But with Labour now joining the BNP in being one of only two British political parties to be investigated by the Equality and Human Rights Commission on the grounds of racial discrimination, their anti-racist brand has been severely damaged. In light of this, and amid ongoing debates over cultural issues such as gender identification, a route into the black community has presented itself for the Conservatives. It runs through the older generation — more specifically, first generation immigrants — for whom traditional conservative values run deep.
Take older black African Britons — a group which includes my mother (though she may not take kindly to the first word of that description). They tend to have immigrated from countries where a strong faith, whether Christianity or Islam, was instilled in them by an unabashedly religious education system. With those teachings came rules on modesty, an elevation of the family unit and an affinity for tradition. In other words, conservative values.
Their values did not vacate their minds when they arrived on British shores. On the contrary, they raised my generation of black Britons under staunchly conservative regimes. Their championing of high-earning career paths and entrepreneurship — rooted in an appreciation for the potentials of capitalism — has been credited for the disparity in exam results between black African children and white children from similar working-class backgrounds.
There is a similar theme with older black Caribbean Britons, more commonly known as the Windrush generation. They were largely born and raised in former British colonies, where developing a love of the motherland was part of the teaching process. Their schools actively encouraged monarchism and taught them about relatives who fought alongside British soldiers in two world wars.
Baroness Floella Benjamin’s captures this process in her account of going to school in Trinidad. She would “line up in the playground each day and sing ‘God save the Queen’ and ‘Land of Hope and Glory’.”
I will never forget the time I visited the home of a 60-year-old Jamaican man who had been having trouble confirming his citizenship with the Home Office. I was using his story as a case study in my dissertation. Upon strolling into his living room, the first thing I saw was a large picture of the Queen hanging on his wall.
But there are differences between African and black Caribbeans in average socioeconomic status, and this may explain the increasingly divergent gap between the two groups’ Conservative vote share.
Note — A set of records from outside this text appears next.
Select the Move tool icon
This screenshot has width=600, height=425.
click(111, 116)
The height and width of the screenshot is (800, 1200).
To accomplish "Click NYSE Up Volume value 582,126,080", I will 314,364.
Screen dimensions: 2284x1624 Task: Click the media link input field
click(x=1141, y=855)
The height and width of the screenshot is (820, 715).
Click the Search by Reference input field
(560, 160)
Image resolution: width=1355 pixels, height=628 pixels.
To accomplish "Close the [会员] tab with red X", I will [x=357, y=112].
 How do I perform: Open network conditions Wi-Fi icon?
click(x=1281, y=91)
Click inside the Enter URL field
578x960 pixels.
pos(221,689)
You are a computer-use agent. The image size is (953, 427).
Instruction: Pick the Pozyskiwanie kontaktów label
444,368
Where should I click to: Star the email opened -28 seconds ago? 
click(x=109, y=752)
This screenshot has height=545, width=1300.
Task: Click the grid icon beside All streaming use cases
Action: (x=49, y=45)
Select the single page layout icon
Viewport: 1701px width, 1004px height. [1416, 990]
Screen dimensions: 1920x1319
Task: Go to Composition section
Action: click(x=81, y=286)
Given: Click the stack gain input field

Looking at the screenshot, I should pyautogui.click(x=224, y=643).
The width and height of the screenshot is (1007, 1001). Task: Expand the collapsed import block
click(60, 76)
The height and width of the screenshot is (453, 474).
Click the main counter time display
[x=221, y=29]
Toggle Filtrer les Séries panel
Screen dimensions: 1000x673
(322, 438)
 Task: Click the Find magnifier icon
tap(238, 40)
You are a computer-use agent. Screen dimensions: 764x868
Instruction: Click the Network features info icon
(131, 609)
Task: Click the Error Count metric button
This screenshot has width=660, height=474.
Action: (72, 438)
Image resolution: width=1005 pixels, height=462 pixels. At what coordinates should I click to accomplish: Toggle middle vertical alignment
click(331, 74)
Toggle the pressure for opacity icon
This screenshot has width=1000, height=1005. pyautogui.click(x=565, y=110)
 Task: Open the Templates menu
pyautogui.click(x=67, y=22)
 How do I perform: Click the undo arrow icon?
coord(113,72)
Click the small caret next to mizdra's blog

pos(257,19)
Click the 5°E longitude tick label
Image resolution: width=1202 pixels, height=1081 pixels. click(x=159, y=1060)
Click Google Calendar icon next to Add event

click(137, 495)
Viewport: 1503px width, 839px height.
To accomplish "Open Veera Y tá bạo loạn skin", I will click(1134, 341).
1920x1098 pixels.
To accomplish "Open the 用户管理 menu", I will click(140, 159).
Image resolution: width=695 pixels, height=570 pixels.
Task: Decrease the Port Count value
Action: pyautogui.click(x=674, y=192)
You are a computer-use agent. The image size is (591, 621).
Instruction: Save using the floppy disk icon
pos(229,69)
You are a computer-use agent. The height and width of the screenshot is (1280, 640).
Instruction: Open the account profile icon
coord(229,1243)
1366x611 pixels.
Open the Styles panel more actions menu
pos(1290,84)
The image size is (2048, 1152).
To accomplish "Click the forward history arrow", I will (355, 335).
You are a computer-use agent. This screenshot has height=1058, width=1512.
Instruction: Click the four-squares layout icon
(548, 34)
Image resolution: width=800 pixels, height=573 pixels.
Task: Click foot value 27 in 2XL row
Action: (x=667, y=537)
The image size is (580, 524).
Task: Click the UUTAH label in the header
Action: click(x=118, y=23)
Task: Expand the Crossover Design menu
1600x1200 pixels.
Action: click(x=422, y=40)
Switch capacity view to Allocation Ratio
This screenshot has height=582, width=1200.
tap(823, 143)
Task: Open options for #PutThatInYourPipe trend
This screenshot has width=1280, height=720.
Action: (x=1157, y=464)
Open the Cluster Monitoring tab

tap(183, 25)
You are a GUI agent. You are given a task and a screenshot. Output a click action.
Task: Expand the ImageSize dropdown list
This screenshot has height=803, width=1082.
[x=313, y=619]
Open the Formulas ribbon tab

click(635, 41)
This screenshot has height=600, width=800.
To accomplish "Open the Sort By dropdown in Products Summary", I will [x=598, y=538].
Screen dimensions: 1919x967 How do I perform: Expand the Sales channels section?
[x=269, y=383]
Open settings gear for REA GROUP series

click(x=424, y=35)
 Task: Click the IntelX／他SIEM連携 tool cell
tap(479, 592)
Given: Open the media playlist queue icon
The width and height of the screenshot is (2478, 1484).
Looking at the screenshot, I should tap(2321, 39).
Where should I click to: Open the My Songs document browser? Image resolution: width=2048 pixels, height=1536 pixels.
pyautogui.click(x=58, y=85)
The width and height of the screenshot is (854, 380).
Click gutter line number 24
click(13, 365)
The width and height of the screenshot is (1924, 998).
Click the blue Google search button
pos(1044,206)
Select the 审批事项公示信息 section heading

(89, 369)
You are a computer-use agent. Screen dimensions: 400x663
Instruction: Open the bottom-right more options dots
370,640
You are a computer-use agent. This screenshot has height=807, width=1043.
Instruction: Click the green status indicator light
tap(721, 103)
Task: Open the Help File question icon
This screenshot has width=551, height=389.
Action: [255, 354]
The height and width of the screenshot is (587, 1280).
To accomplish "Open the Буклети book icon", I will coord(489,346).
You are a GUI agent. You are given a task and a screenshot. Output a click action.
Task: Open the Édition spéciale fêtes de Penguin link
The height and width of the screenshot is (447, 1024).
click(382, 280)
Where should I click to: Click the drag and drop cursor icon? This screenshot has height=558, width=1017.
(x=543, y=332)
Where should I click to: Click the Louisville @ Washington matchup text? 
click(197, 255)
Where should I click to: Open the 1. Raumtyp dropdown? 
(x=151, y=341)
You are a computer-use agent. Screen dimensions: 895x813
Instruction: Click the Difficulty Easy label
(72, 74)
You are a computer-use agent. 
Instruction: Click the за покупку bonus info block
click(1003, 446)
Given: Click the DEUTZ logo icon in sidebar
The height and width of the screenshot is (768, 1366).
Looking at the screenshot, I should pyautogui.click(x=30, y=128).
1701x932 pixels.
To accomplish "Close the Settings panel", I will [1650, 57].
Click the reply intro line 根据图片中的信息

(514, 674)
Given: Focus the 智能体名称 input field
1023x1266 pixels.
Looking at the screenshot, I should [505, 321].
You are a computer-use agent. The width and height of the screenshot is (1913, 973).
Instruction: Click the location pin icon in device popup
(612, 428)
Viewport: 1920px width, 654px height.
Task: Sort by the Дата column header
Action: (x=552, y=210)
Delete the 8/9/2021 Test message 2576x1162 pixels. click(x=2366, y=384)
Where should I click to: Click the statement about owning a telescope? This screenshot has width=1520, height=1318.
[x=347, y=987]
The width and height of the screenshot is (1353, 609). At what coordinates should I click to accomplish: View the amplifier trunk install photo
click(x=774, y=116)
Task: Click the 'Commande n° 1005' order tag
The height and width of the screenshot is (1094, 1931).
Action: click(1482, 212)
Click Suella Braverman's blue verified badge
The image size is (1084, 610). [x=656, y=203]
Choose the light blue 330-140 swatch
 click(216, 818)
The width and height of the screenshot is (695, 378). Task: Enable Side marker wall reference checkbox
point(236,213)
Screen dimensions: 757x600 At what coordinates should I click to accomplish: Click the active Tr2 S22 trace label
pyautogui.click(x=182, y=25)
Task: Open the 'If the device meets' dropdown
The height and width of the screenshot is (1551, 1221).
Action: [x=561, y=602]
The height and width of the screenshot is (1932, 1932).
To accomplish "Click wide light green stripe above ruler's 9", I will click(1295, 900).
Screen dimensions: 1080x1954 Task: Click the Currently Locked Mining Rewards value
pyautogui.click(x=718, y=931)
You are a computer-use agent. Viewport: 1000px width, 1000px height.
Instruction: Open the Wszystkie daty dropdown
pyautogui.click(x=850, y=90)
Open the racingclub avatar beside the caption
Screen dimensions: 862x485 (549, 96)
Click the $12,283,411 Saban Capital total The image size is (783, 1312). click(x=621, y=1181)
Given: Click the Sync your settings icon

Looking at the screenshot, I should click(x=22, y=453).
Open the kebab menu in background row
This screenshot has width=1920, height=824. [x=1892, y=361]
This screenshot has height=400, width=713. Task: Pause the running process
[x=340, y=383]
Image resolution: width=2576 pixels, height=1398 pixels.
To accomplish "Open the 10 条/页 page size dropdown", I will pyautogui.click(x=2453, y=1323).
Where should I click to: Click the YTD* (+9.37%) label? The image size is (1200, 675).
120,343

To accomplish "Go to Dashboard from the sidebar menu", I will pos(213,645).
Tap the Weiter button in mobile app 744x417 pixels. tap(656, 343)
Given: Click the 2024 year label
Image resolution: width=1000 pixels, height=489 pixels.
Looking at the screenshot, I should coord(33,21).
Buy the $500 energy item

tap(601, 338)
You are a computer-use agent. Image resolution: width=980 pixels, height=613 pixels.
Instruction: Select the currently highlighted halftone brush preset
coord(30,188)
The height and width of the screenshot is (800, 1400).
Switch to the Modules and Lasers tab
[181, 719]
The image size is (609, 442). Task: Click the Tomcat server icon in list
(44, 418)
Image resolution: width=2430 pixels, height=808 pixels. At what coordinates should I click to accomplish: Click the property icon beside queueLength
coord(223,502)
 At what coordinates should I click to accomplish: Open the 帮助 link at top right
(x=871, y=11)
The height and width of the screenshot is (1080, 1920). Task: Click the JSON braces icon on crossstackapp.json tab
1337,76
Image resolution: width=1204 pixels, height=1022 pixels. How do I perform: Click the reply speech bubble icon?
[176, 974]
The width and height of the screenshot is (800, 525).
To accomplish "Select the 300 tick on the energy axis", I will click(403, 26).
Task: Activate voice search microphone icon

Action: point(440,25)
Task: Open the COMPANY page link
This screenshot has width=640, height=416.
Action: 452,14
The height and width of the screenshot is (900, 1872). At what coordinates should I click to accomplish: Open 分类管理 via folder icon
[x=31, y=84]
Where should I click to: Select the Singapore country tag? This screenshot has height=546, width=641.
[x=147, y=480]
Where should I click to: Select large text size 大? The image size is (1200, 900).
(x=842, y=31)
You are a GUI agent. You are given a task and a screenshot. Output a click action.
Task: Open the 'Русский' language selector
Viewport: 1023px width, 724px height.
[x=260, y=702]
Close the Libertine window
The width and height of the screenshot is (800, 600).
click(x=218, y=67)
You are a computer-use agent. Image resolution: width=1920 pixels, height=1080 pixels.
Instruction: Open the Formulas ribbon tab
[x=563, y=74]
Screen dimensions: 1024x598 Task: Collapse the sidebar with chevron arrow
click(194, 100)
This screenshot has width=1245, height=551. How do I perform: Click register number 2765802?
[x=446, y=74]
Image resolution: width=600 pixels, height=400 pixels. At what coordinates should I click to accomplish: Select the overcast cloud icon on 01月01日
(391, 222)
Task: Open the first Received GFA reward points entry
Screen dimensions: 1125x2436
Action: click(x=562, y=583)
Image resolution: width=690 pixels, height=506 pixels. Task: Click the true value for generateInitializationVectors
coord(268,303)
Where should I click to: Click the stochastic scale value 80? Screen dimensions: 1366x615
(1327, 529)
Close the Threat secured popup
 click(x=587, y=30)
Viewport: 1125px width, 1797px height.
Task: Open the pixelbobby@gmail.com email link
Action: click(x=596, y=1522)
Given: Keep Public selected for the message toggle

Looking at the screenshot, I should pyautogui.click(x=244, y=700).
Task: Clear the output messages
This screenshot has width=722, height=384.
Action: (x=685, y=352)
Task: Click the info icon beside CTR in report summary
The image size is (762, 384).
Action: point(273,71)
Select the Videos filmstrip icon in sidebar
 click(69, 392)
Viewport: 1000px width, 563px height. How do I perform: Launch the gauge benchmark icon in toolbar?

In 2017, the black African vote for Conservatives was up to 14% from 11% in 2010, whereas the black Caribbean vote was down to 3% from 9%.
So, if first generation black Britons have proven so crucial to the development of their children and grandchildren, why wouldn’t they be as effective in fomenting the break-down of traditional Labour voting in their own households? If they are also prone to harbour traditional conservative values, why aren’t they considered a prime target for Conservative strategists?
To reach out to them, Conservative candidates — including the London mayoral candidate Shaun Bailey — must change their approach in three ways.
First, stop avoiding Labour’s metropolitan heartlands. A majority as large as the one in Tottenham will of course have the natural effect of putting Conservative strategists off engaging with the sizeable black community there, but a multi-election approach that gradually breaks apart its political solidarity will bring long-term dividends. (It might be helpful to remind constituents that David Lammy’s home is not just a long distance away from their neglected estates, but not even in Tottenham at all.)
Second, start talking up conservative values — the family, the traditions, the church. Since the success of Thatcher’s economic message, and especially since the start of Cameron’s modernisation of the party, these messages have been shunned as “nasty” and put on the back burner. But they resonate in black churches. I regularly hear black preachers expressing views which, outside their church, would be considered alt-right. I’m not saying Conservatives should go that far, but you get the gist.
Third, there is a potent anti-Labour narrative just waiting to be deployed in black communities. Conservatives should ask, “You’ve voted for this party for decades, what have they done for you?” To his credit, Donald Trump did well with just this strategy in 2016. To much derision from the mainstream press, he told African-Americans that Democrats used them in elections and neglected them in office. It struck a chord: black support for Trump was 2.5 points higher than that achieved by Romney.
Last week, Jeremy Corbyn tweeted a message alongside a picture of him standing next to a black cleaner: “When Labour wins, the street cleaner wins, the nurse wins, the pensioner wins. We all win.” But just days earlier a Transport For London decision endorsed by the Labour mayor threatened the livelihoods of thousands of Uber drivers. The Conservatives missed an opportunity to emphasise that a vastly disproportionate number of those drivers come from ethnic minority backgrounds.
And when Labour announced that it intends to add colonial history to the school curriculum, the Conservatives missed an opportunity to push for more lessons on Britain’s role in ending the slave trade. Black British children should be taught in great detail about William Pitt The Younger and William Wilberforce — old Tories who led the parliamentary effort against it.
A sizeable chunk of the black vote is there for the taking if the Conservatives grasp the opportunity to proudly draw a distinction between their values and Labour’s.
The focus should be on the Nigerian grandma who attends church every Sunday. Once she feels comfortable enough to vote Conservative, she and thousands like her could change how their families, and then their communities, see politics. And if it sounds impossible, just look at what is happening in Bolsover.